Second, there are approaches [23, 36] considering the lemma synthesis over a decision procedure based on bounded quantification and pre-fixed point computation. These approaches are restricted to structural recursions without nested function invocations or constructors, which cover only 19/248 (7%) benchmarks in our test suite (Sect. 5).

Other Approaches in Functional Program Verification. There are other approaches [2, 16, 24, 35] verifying the properties of functional programs without induction. These tools require the user to manually provide an induction hypothesis. Thus, these approaches cannot prove any benchmark in our test suite (Sect. 5).

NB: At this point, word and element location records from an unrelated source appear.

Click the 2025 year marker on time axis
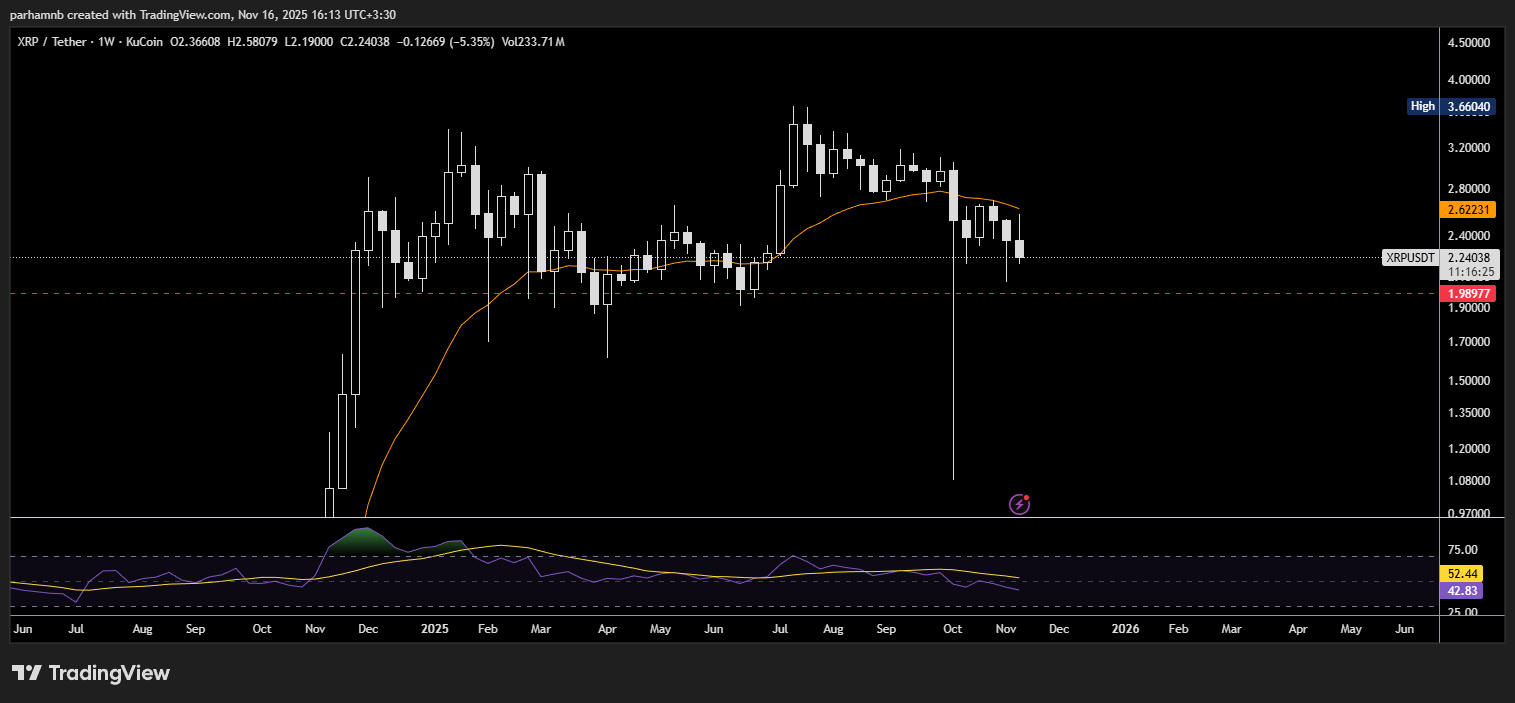Screen dimensions: 1515x703 (x=434, y=630)
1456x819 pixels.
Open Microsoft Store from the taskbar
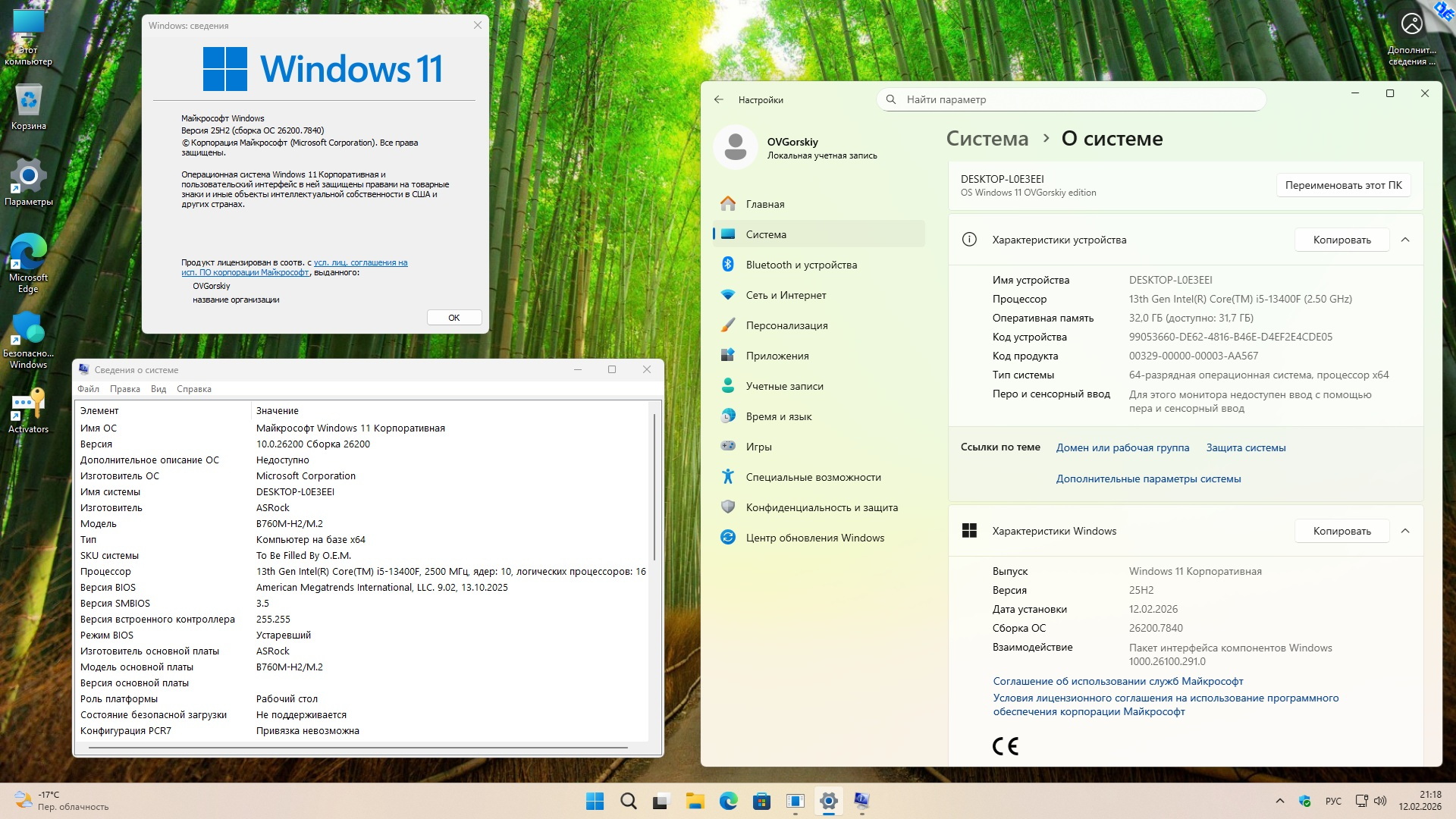coord(761,801)
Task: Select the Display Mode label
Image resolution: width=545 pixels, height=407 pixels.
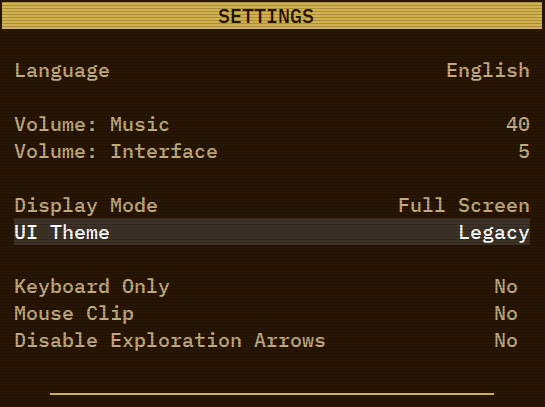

Invariant Synthesis. Lemma synthesis has also been applied to verifying the properties of imperative programs [9, 15], where the lemma synthesis is often recognized as invariant synthesis. Since the core of imperative programs is the mutable atomic variables and arrays instead of ADTs, previous approaches for invariant synthesis [9, 15] cannot be applied to our problem. It is future work to understand whether we can extend AutoProof for verifying imperative programs.

7 Conclusion

We have presented AutoProof, a prover for verifying the equivalence between functional programs, with a novel directed lemma synthesis engine. The conceptual novelty of our approach is the induction-friendly forms, which are propositions that give formal guarantees to the progress of the proof. We identified two forms and proposed two tactics that synthesize and apply lemmas, transforming the proof goal into induction-friendly forms. Both tactics reduce lemma synthesis to a specialized class of program synthesis problems with efficient algorithms. We conducted experiments, showing the strength of our approach. In detail, compared to state-of-the-art equivalence checkers employing heuristic-based lemma enumeration, directed lemma synthesis saves 95.47% runtime on average and solves 38 more tasks over a standard benchmark set.